Expliquer le texte suivant
Qu’est-ce qu’un jugement vrai ? Nous appelons vraie l’affirmation qui concorde avec la réalité. Mais en quoi peut consister cette concordance ? Nous aimons à y voir quelque chose comme la ressemblance du portrait au modèle l’affirmation vraie serait celle qui copierait la réalité. Réfléchissons-y cependant nous verrons que c’est seulement dans des cas rares, exceptionnels, que cette définition du vrai trouve son application. Ce qui est réel, c’est tel ou tel fait déterminé s’accomplissant en tel ou tel point de l’espace et du temps, c’est du singulier, c’est du changeant. Au contraire, la plupart de nos affirmations sont générales et impliquent une certaine stabilité de leur objet. Prenons une vérité aussi voisine que possible de l’expérience, celle-ci par exemple : « la chaleur dilate les corps ». De quoi pourrait¬elle bien être la copie ? Il est possible, en un certain sens, de copier la dilatation d’un corps déterminé à des moments déterminés, en la photographiant dans ses diverses phases. Même, par métaphore, je puis encore dire que l’affirmation « cette barre de fer se dilate » est la copie de ce qui se passe quand j’assiste à la dilatation de la barre de fer. Mais une vérité qui s’applique à tous les corps, sans concerner spécialement aucun de ceux que j’ai vus, ne copie rien, ne reproduit rien.

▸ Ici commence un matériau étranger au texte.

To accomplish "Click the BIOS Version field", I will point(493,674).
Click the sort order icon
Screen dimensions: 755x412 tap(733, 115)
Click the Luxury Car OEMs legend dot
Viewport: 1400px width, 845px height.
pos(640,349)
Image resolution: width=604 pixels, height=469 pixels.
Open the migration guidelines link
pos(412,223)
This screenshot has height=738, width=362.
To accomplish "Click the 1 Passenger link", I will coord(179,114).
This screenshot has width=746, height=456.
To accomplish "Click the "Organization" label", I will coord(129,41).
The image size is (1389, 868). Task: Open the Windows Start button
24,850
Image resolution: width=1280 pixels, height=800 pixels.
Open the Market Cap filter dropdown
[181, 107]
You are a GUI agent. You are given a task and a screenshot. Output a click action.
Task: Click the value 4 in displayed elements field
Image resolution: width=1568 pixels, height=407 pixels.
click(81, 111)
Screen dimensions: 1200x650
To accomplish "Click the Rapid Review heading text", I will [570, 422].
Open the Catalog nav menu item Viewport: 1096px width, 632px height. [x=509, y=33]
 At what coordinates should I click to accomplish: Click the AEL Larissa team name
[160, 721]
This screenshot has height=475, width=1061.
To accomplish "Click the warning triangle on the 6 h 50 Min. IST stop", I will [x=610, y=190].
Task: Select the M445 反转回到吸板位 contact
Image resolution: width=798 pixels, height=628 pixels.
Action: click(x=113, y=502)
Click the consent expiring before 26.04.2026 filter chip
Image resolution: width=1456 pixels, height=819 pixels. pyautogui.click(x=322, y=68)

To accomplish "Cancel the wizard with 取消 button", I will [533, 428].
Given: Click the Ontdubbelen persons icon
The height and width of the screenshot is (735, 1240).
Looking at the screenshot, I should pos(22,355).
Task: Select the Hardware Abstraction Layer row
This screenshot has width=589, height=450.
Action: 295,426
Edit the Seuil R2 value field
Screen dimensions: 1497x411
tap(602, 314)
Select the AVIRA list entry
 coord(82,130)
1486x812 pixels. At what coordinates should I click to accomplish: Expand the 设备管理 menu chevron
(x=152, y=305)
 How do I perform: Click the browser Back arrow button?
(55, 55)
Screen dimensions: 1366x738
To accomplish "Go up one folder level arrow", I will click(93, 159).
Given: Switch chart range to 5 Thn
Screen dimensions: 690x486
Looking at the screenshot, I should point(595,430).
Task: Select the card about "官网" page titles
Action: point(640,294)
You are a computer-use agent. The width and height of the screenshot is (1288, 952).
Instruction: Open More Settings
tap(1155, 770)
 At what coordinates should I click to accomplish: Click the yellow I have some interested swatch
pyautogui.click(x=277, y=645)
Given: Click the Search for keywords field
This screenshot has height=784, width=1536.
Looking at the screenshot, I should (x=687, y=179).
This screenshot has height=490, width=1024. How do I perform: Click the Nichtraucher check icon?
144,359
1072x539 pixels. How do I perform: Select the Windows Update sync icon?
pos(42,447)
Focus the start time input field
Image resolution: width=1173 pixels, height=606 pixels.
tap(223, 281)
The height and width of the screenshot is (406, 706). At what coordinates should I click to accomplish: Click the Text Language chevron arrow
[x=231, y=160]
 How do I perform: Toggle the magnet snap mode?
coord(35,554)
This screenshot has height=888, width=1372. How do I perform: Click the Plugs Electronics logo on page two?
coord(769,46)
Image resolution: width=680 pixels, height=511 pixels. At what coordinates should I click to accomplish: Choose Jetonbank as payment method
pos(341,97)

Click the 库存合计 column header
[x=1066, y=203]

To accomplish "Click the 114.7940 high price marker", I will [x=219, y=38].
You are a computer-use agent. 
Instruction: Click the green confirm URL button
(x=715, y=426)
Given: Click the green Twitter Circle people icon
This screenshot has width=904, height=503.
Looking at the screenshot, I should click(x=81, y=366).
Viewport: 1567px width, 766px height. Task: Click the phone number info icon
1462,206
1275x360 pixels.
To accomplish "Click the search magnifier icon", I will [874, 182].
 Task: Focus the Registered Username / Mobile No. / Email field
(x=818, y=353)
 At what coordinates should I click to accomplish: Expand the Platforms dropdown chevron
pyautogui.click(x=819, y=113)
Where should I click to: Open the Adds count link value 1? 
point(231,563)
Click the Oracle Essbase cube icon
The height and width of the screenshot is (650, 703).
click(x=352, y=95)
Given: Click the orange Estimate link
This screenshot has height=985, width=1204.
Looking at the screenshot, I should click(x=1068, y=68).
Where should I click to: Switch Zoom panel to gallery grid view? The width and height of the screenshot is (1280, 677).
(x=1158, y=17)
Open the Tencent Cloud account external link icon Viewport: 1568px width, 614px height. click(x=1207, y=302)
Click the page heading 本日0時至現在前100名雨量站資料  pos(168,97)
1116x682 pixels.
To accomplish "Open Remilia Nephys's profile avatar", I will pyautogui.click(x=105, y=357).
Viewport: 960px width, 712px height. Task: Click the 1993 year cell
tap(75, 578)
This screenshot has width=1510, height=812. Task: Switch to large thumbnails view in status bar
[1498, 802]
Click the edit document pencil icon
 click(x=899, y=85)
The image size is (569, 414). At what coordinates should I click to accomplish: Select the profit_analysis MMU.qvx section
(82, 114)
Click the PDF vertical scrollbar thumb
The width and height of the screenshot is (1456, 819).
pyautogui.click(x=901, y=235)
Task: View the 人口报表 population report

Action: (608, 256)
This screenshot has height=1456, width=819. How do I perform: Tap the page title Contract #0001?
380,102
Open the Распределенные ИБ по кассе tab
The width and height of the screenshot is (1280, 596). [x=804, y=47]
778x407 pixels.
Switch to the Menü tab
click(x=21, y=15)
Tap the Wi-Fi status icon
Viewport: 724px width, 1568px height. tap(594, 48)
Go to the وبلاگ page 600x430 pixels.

BERGSON, La pensée et le mouvant, 1934.
Texte clair qui ne pose aucune difficulté (si ce n’est celui de la paraphrase).
Distingue nettement, ce qui est la plupart confondu, le réel et le vrai : pour qu’il y ait réalité, il faut que quelque chose soit mais pour qu’il y ait vérité, il faut que l’on produise un jugement sur ce réel. Le réel n’est ni vrai ni faux, il est (le tableau d’un faussaire est): c’est seulement le jugement portant sur le réel qui peut être qualifié de vrai ou de faux (c’est le jugement sur l’attribution de ce tableau réel à tel peintre qui peut être faux) .
Quelle est donc la nature de ce jugement ?
Il ne peut être la copie de ce réel (critique de la conception empiriste selon laquelle le jugement ne serait que le produit d’une généralisation de toutes les copies de ce que j’ai perçu dans l’expérience) ; il est d’une autre nature ; il ne peut naître que d’une séparation d’avec le réel, que d’une abstraction.
Pourquoi ? Car le jugement vrai doit être universel, valable en tout temps et en tout lieu ; or toute perception réelle ne peut être que particulière, singulière donc liée à tel moment et à tel lieu. Si l’on en reste là, la critique de Hume sur la causalité est vraie : ce que j’ai constaté ce jour, pour tel objet, dans tel espace, ne me permet pas de dire que demain, ce que j’ai jugé sera vrai. Par conséquent, pour être universel, le jugement vrai ne peut pas être de même nature que le réel qu’il évalue.